World Food Prize Goes To Ohio State University Soil Scientist
The World Food Prize honors an individual’s achievements that have improved the quality, quantity or availability of food in the world. This year’s winner, Rattan Lal, is a professor of soil science at Ohio State University and is the founding director of the Carbon Management and Sequestration Center there.
Lal’s work has focused on the principle that crop residues are essential for maintaining healthy soil by restoring depleted carbon, nitrogen, phosphorus, and potassium in the soil. This approach differs from conventional soil fertility strategy, which has relied heavily on fertilizer since the 1970s. In the 1990s, Lal’s research revealed that restoring degraded soils by the increasing organic matter in it improved soil health and helped combat rising carbon dioxide levels by sequestering atmospheric carbon in the soil. “Dr. Lal is a trailblazer in soil science with a prodigious passion for research that improves soil health, enhances agricultural production, improves the nutritional quality of food, restores the environment and mitigates climate change,” World Food Prize Foundation President Barbara Stinson said.
Parental Restrictions Lead To Picky Eating, Study Says
A new study published in the journal Pediatrics followed over 300 parent-and-child pairs for five years and found that restricting food or demanding that a child eat was associated with the most picky eating behaviors in children. Less picky eating was associated with fewer parental food restrictions and fewer demands that a child eats.

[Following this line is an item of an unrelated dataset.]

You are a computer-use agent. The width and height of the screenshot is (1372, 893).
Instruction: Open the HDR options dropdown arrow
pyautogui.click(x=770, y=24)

Families who participated in the study were eligible for the United States Department of Health and Human Services’ Head Start program, according to the study’s senior author Dr. Megan Pesch, a developmental and behavioral pediatrician at Michigan Medicine C.S. Mott Children’s Hospital. This means the families were living at or below the poverty level for a family of four. In the study, children were categorized by levels of pickiness, including low, medium, and high pickiness. Roughly 15% of the children in the study belonged to the “high” picky eater group, meaning the children were nervous about new foods and frequently would not eat vegetables.
Parents responded to questionnaires when their children reached the ages of 4, 5, 8 and 9. In the study, picky eating was clear by age 4 and continued through the five years of the study. Child health experts say the best time to introduce new foods to a baby is at six months, when the baby starts eating solid foods, adding that a variety of foods should be offered through the formative toddler years. The study showed that picky eating was associated with lower body mass index, confirming the findings of previous studies that picky eating does not cause weight gain. “Picky eaters do generally tend to eat high-carb, high-fat, hyper-palatable processed foods more,” said Dr. Pesch. “Yet studies have really shown that in developed countries, like the United States, we don’t see many — if any — micro-nutrient deficiencies in picky eaters.”